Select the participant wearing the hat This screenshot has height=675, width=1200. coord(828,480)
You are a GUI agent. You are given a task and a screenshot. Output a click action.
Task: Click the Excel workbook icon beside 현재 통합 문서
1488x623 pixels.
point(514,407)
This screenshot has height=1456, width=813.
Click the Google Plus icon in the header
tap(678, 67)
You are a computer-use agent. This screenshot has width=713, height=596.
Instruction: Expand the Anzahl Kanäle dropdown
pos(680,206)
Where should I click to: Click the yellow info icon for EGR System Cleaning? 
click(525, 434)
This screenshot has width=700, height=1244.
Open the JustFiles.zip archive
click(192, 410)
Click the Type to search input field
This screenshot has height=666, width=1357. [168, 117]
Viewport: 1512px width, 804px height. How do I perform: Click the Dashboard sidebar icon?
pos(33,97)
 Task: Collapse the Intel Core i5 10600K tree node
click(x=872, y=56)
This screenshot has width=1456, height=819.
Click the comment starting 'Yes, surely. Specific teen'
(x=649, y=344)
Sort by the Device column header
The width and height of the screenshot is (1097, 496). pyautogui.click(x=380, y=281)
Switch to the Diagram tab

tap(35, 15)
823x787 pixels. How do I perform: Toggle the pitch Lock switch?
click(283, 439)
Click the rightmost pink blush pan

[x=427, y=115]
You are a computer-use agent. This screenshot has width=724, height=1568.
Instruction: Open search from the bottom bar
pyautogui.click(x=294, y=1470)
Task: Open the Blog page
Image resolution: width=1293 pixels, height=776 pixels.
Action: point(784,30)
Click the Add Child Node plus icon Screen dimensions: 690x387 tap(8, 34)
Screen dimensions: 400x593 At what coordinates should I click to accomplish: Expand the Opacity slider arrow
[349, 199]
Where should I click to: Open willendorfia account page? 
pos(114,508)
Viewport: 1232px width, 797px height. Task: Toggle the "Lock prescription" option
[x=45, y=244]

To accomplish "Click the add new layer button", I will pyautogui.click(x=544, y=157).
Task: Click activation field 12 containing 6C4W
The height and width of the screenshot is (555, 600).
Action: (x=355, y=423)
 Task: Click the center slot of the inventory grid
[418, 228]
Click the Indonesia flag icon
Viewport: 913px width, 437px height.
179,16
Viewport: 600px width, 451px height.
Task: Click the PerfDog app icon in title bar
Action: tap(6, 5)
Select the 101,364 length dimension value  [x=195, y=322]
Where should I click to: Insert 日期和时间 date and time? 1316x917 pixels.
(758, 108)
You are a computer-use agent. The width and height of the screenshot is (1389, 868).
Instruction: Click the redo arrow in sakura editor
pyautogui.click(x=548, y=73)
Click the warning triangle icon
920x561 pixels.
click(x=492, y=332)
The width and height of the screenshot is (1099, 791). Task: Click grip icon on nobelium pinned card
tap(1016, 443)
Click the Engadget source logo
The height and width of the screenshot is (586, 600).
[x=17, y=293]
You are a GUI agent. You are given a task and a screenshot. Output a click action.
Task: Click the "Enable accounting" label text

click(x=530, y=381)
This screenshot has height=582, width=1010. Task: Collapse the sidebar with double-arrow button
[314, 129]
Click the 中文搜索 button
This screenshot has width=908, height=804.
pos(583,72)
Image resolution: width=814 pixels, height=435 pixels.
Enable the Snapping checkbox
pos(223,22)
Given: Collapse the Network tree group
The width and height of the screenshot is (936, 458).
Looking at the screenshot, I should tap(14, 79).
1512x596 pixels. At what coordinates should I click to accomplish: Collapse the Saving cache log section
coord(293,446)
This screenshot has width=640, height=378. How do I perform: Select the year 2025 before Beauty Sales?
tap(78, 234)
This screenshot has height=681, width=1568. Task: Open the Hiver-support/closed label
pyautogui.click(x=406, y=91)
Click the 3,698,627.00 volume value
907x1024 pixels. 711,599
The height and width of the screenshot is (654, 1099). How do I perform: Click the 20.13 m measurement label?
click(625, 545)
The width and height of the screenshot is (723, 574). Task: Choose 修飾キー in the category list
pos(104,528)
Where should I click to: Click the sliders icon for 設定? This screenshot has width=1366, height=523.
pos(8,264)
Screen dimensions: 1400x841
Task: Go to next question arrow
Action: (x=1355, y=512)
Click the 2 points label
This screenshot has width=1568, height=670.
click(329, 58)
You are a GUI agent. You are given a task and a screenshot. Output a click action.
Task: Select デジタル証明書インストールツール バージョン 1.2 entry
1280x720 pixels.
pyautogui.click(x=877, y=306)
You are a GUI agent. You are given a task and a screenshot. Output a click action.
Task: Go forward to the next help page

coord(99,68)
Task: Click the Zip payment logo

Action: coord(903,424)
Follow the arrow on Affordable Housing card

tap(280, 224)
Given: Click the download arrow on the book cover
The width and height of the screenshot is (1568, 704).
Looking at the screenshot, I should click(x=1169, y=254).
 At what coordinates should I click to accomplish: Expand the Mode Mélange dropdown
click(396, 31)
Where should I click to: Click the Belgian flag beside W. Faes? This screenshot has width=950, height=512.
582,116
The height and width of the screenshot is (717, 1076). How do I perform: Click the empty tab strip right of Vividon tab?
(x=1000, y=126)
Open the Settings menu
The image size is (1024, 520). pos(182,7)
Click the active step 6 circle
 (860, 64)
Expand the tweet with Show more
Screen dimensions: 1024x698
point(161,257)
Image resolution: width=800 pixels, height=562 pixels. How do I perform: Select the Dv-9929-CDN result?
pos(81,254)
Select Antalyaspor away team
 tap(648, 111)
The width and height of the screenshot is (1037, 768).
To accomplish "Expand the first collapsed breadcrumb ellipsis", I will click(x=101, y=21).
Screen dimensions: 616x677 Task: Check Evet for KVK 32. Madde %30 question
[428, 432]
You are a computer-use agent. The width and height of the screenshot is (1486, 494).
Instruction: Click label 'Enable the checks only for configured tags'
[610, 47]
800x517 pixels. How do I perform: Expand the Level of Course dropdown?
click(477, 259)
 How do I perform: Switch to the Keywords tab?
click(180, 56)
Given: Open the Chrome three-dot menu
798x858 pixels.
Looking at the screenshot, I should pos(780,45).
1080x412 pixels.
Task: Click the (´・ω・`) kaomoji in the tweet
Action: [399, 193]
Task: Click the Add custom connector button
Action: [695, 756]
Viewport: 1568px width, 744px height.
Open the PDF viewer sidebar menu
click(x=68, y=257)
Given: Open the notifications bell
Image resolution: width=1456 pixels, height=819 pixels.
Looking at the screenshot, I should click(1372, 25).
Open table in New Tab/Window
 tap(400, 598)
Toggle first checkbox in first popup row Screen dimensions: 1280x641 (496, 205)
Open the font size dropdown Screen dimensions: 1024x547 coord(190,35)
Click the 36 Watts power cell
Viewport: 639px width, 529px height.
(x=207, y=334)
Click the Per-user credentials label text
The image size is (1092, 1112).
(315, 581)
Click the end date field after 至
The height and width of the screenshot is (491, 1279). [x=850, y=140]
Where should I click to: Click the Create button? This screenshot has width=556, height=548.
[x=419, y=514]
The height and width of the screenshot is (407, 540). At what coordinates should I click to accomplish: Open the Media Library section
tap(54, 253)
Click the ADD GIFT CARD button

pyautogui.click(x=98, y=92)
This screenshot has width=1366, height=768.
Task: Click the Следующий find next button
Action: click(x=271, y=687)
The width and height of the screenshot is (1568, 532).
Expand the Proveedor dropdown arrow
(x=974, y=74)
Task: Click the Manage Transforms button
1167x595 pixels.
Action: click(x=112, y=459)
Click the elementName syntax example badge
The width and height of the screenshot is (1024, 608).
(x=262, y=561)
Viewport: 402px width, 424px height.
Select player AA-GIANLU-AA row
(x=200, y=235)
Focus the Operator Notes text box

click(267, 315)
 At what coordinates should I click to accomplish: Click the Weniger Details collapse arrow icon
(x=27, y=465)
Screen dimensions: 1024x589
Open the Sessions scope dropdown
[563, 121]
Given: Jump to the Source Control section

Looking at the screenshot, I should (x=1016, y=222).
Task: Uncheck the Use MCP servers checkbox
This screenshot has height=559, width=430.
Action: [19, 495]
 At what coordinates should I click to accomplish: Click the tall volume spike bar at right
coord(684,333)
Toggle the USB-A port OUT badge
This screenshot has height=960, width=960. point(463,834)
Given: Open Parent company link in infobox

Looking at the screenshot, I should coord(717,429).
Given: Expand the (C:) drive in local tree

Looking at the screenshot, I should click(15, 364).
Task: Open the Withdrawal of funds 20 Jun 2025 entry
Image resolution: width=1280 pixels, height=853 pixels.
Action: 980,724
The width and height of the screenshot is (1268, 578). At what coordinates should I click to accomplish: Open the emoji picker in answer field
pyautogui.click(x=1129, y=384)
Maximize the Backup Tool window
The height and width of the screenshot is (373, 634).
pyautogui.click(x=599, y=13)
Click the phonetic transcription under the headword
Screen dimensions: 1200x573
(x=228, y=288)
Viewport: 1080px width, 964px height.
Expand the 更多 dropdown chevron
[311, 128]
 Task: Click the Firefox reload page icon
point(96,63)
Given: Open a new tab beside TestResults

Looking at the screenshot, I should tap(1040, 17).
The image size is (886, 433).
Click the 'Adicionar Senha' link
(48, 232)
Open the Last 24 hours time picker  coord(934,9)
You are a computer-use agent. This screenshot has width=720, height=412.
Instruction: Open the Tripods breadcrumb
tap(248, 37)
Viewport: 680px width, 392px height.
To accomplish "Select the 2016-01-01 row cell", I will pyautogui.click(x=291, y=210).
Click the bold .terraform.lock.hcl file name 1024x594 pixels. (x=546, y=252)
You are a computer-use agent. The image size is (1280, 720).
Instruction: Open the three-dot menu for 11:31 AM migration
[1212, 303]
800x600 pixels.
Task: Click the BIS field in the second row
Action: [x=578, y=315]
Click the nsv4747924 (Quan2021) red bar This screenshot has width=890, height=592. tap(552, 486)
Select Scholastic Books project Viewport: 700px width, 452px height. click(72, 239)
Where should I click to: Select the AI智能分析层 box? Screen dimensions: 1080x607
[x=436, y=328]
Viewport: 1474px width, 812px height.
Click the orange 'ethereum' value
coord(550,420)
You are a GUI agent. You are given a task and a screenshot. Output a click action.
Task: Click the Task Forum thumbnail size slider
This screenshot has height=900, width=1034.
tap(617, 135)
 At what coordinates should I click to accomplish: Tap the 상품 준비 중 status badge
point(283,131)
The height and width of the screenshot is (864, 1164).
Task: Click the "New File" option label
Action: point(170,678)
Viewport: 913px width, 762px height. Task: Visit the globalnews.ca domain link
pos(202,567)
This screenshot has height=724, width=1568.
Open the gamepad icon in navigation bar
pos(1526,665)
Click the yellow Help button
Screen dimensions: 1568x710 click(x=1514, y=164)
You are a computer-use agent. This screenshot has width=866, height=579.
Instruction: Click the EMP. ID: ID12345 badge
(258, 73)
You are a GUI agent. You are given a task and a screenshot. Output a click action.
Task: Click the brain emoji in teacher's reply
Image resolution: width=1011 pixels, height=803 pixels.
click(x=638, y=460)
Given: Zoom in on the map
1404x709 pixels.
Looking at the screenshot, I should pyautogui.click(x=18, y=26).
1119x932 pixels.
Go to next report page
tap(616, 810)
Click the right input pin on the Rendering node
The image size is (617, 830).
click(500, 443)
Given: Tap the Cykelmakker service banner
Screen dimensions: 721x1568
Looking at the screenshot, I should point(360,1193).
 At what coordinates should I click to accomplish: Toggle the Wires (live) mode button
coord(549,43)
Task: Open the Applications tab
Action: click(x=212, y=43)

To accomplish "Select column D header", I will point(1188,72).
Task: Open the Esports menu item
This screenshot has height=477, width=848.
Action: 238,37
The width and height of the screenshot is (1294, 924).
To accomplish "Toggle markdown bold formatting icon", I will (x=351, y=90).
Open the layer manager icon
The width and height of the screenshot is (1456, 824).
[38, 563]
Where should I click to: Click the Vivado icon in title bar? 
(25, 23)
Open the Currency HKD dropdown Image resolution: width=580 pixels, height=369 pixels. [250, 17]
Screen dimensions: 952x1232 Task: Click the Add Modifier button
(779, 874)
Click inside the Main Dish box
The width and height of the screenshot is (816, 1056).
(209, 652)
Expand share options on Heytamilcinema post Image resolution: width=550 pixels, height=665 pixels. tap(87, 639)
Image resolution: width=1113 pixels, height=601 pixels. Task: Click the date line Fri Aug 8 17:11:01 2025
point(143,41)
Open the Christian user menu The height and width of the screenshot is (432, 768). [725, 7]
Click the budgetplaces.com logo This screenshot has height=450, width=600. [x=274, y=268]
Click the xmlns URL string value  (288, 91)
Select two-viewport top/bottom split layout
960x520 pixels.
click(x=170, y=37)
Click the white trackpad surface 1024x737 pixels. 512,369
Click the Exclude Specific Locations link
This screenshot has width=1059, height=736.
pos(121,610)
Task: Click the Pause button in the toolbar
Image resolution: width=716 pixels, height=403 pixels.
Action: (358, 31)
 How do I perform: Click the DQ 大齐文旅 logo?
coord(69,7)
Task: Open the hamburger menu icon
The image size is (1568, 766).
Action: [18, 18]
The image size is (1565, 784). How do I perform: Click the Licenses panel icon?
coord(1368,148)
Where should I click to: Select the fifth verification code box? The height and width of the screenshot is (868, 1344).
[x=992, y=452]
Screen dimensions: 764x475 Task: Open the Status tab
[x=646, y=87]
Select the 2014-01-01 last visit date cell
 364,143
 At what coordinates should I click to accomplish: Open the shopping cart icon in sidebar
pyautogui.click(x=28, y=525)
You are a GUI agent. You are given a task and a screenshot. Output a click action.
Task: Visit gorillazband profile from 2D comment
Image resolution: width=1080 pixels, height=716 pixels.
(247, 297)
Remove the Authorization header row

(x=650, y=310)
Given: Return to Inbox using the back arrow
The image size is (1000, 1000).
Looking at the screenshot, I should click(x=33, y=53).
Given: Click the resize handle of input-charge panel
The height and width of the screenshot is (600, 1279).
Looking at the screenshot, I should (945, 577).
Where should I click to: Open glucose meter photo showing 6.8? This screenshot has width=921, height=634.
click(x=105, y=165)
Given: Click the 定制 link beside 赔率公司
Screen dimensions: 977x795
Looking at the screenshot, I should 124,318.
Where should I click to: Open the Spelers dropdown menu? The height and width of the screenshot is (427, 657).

PROBLEM TO WORK ON.
Counting only lines that hold the word "entry", say how many there are in the listing above and add nothing.

RESULT FOR THIS EXERCISE.
2